For these reasons, the first Congress refused Washington’s offer to serve without pay—and in doing so, consciously set a precedent for the future. It did not want to risk that Washington’s refusal would become the norm rather than the exception. As representative John Page of Virginia put it, “the Constitution requires that he shall receive a compensation, and it is our duty to provide it.” Note that Congress did not try to evade the spirit of the Constitution by providing him a token salary. Congress voted Washington an annual salary of $25,000; the president backed down and accepted the payment. It was an implicit recognition that future presidents could be corruptible, and should be bound to the public interest as tightly as possible.

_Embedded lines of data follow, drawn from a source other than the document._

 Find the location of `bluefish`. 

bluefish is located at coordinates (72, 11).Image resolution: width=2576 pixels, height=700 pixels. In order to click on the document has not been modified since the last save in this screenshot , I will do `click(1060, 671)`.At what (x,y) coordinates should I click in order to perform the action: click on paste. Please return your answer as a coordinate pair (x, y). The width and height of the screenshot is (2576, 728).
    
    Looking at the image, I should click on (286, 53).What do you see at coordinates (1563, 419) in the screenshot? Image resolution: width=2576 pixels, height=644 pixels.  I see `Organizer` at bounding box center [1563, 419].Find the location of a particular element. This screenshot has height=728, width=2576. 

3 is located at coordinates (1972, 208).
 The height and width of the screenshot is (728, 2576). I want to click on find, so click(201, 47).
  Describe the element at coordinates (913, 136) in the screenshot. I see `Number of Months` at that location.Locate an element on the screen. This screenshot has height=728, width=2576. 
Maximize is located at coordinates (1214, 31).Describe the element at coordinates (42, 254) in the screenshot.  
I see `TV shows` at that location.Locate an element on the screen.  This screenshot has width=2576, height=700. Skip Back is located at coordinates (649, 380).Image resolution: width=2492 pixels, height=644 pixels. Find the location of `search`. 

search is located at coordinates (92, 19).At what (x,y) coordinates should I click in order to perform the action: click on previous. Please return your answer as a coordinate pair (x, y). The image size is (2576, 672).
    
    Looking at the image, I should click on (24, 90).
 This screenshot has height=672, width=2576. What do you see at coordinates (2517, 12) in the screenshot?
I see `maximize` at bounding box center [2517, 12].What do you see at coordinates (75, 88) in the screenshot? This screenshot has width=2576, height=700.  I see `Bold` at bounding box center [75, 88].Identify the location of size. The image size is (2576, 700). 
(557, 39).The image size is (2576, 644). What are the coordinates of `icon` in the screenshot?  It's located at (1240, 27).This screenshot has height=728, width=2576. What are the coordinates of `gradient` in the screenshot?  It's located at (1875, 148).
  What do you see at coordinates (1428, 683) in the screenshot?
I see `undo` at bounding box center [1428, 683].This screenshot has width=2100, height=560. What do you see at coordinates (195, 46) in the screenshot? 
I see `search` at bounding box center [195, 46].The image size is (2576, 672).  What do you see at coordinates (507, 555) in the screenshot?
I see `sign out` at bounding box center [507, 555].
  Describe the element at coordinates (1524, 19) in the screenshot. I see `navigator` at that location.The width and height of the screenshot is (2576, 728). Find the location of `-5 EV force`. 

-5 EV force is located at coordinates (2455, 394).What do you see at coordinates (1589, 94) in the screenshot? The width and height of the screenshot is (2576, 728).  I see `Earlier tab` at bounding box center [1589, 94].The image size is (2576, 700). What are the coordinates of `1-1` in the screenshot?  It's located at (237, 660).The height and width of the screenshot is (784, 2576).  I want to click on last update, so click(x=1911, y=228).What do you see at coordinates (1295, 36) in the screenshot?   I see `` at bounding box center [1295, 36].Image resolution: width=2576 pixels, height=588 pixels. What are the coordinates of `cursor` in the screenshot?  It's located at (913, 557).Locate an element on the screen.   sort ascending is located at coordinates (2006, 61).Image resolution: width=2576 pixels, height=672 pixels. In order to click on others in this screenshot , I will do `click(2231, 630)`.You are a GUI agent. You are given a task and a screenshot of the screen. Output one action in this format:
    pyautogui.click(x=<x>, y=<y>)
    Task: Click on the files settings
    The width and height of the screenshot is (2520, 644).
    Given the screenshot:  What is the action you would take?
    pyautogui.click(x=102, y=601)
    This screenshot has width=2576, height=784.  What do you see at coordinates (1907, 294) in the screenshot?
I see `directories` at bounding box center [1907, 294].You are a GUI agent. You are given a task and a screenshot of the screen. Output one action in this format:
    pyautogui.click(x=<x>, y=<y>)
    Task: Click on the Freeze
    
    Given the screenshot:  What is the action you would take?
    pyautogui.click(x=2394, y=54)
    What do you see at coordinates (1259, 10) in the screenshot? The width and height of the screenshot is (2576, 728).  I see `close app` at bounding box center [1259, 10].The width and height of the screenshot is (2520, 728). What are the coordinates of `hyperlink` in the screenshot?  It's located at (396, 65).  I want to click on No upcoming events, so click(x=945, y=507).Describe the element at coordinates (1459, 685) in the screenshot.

Two important principles flowed from that move. First, in ensuring the president a livelihood in office, and in safeguarding a president of ordinary means from the temptation to sell out, it opened the highest public office—at least in possibility—to those who were not independently wealthy. Second, in minimizing future presidents’ need to rely on outside sources of income, it confirmed that the president would be a true public servant, beholden to the people who elected him. . . .

That, in turn, means that you should want Donald Trump to get his $400,000. He’s still free to donate it all to charity, as two of his predecessors have done. But he should take our money all the same, just like every president from Washington on. The reasoning behind the presidential salary has evolved since those days, but some truths hold every bit as strongly. Among them: We are beholden to the people who pay us. In Hamilton’s words, “he who pays is the master.”